As Saudi jets pummelled Houthi rebel targets around the Yemeni capital Sana’a, Prince Mohammed bin Salman Al Saud was co-ordinating the strikes from the Saudi military’s operations centre.
The surprise assault is meant to stem the rapid advance of the Zaydi Shia militia that, allied with former president Ali Abdullah Saleh, has brought the Sunni Gulf allied-Yemeni government to the brink of extinction.
Saudi television broadcast looped footage of the 30-year-old defence minister on the phone, receiving briefings from high-ranking personnel before showing pilots studying flight plans and F-16s taking off from their desert bases.
Such patriotic propaganda has become commonplace in the Gulf as these well-armed states pursue increasingly muscular, adventurist foreign policies.
MbS — the moniker bestowed on him by diplomats — is emerging as the youthful embodiment of this new Saudi strategy.
War in Yemen could prove to be a pivotal moment for the young prince, who is said to have become a favourite of his father because of his work ethic.
“This is the test of his life — he has to prove himself,” says Abdulkhaleq Abdullah, a Dubai-based political analyst. “For new princes, it is all about delivering and earning it.”
The prince’s sudden promotion to defence minister, head of the royal court and economic policy co-ordination chief when his father Salman became king in January surprised foreign diplomats and Saudis alike.
Over the past five years, the tall and imposing MbS has been at his father’s side as a special adviser and personal gatekeeper to his court.
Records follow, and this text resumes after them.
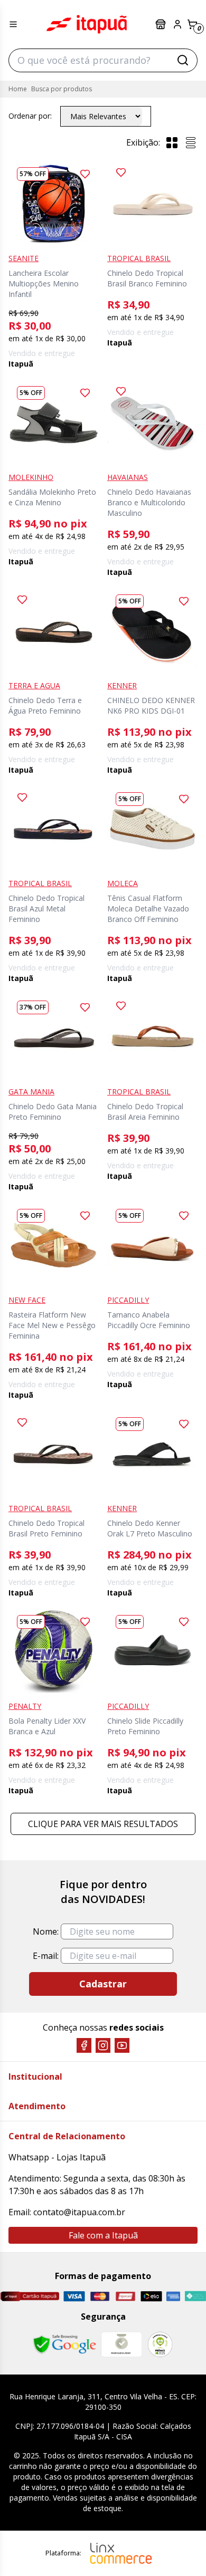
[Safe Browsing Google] (64, 2344)
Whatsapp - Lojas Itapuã (57, 2157)
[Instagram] (103, 2045)
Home (17, 88)
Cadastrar (103, 1983)
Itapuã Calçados (86, 24)
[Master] (100, 2296)
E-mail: (46, 1956)
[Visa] (74, 2296)
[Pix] (195, 2296)
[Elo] (151, 2296)
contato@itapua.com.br (79, 2212)
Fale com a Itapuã (103, 2235)
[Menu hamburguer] (13, 24)
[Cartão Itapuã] (29, 2296)
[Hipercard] (125, 2296)
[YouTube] (122, 2045)
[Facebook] (84, 2045)
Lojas (161, 24)
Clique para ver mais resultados (103, 1824)
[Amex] (173, 2296)
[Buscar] (182, 60)
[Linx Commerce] (121, 2553)
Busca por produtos (61, 88)
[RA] (160, 2344)
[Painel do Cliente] (177, 24)
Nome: (46, 1931)
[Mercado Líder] (121, 2344)
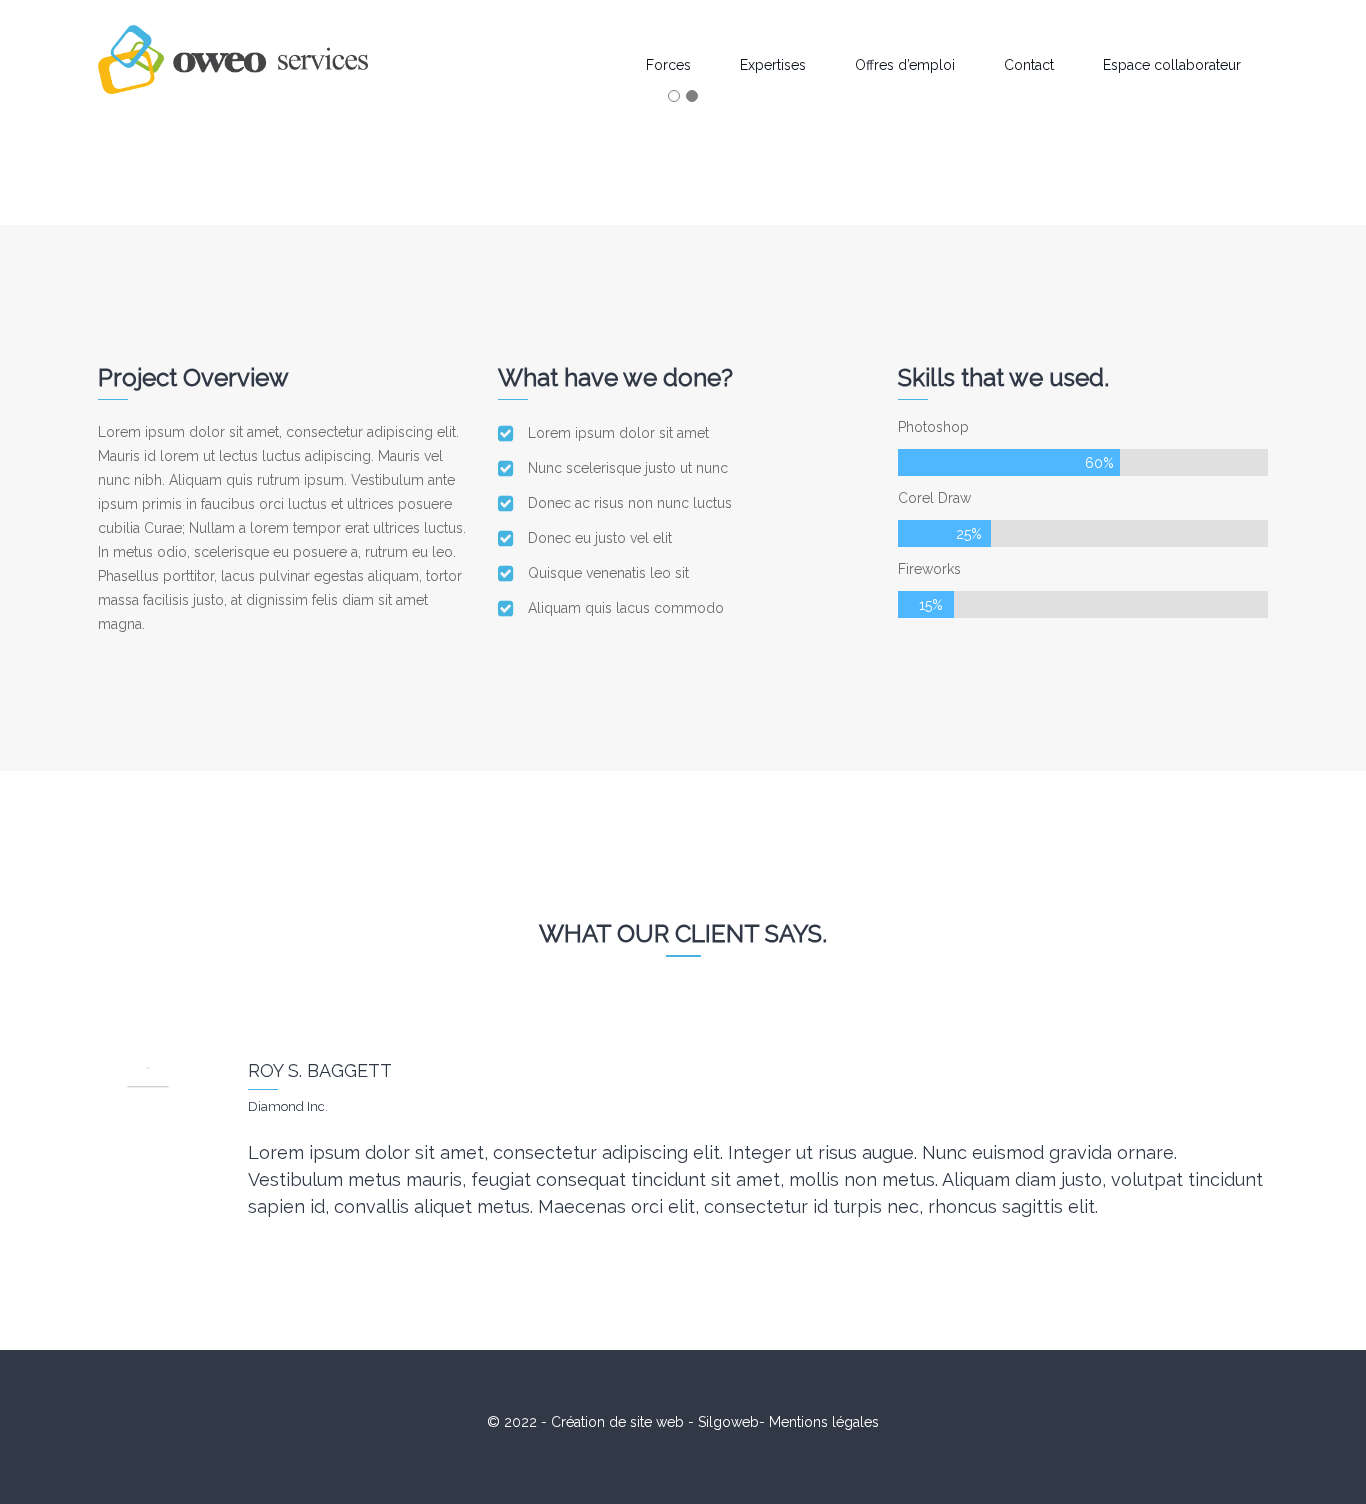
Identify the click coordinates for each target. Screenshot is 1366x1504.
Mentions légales (824, 1422)
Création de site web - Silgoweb (655, 1422)
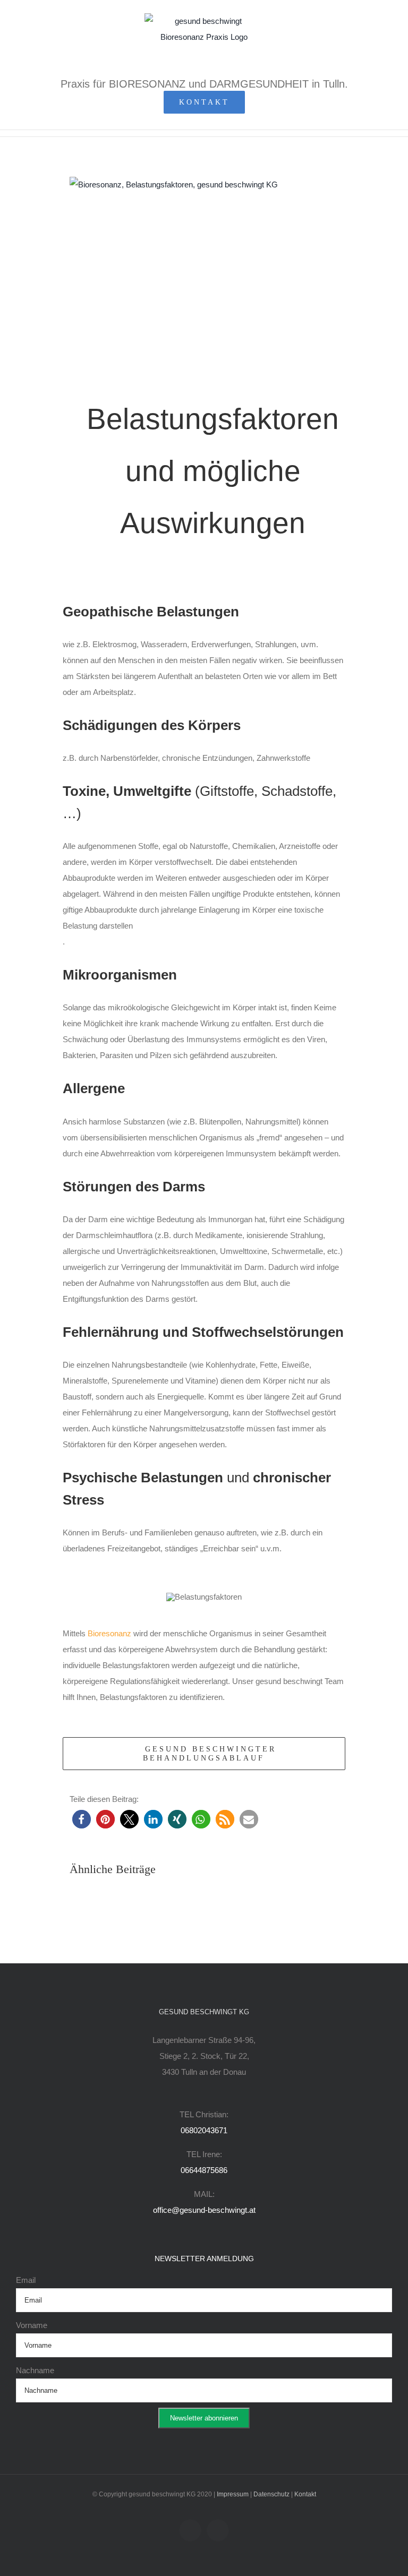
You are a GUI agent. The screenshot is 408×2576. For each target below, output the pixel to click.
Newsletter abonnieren (204, 2418)
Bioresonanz (109, 1633)
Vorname (31, 2325)
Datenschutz (271, 2494)
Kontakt (305, 2494)
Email (26, 2280)
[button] (81, 1819)
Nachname (35, 2370)
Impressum (233, 2494)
His decisiveness impressed the then crown prince and made MbS a family favourite.
In the traditional majlis, where citizens petition rulers over grievances and financial requests, MbS proved himself as a tireless worker and administrator.
During this grooming period, his father took over the defence ministry on the death of his older brother, Sultan, in 2011, allowing MbS to wield some influence.
Once known for a propensity to throw his weight about in business dealings, his allies say the prince has matured since marrying and having children.
After the death of King Abdullah in January, his ageing father has given MbS serious power — as evidenced by his starring role in one of the kingdom’s most assertive foreign policy moves for years.
“This Yemen operation could make or break him at a very young age but MbS will get 100 per cent of his father’s support,” says Robert Lacey, author of The Kingdom: Arabia and The House of Saud.
“Salman may be losing some energy with age but clearly there has been a fresh vitality, for good or ill, injected into Saudi policy since he took over. Decisions have been pushed through quickly and hard,” he added.
King Salman, who has lavished handouts on his people despite a collapse in oil revenues, has also restructured top decision-making bodies. MbS has become part of a trio of top security officials, as well as the economic development tsar.
A vast swath of economic policy falls under MbS’s purview in his role as chairman of the Council of Economic Development Affairs, a kitchen cabinet tasked with reforming and boosting an economy that remains too oil dependent and is failing to create enough jobs for the country’s youth.
As well as the Yemeni campaign abroad, the prince’s attempts to grow the economy may well define his success or failure.
These include Sultan, the kingdom’s first astronaut; Abdulaziz, second-in-command at the Saudi oil ministry; Faisal, Medina’s governor who, for his Oxford doctorate, studied Saudi-Iranian relations in the late 1960s as the UK quit the Gulf; and Khaled, who has been flying bombing sorties against the Islamic State in Iraq and the Levant, or Isis.
Though MbS is in charge of defence, other royals have key roles in the country’s security infrastructure.
The late King Abdullah’s son, Muteb, retains control over the national guard, the kingdom’s most effective security force. Mohammed bin Nayef, or MbN, selected over Muteb as the first in line to the throne from the younger generation as deputy crown prince, has continued as interior minister.
As such, MbN remains the senior security official, responsible for co-ordinating internal security policies against domestic terrorism. He also holds a special Yemeni brief, alongside the foreign ministry.
The television footage of the Yemen operation pictured MbS showing MbN around the operations room. It conveyed that the more experienced interior minister was overseeing his younger cousin, the new defence minister.
But the overriding impression is of the rapid rise of a young prince, moving from local politics to the global stage.
Observers who expected MbS’s time at the defence ministry to focus on handling procurement may have to adjust their expectations: co-ordinating the attack on Yemen has turned the prince into a man of action.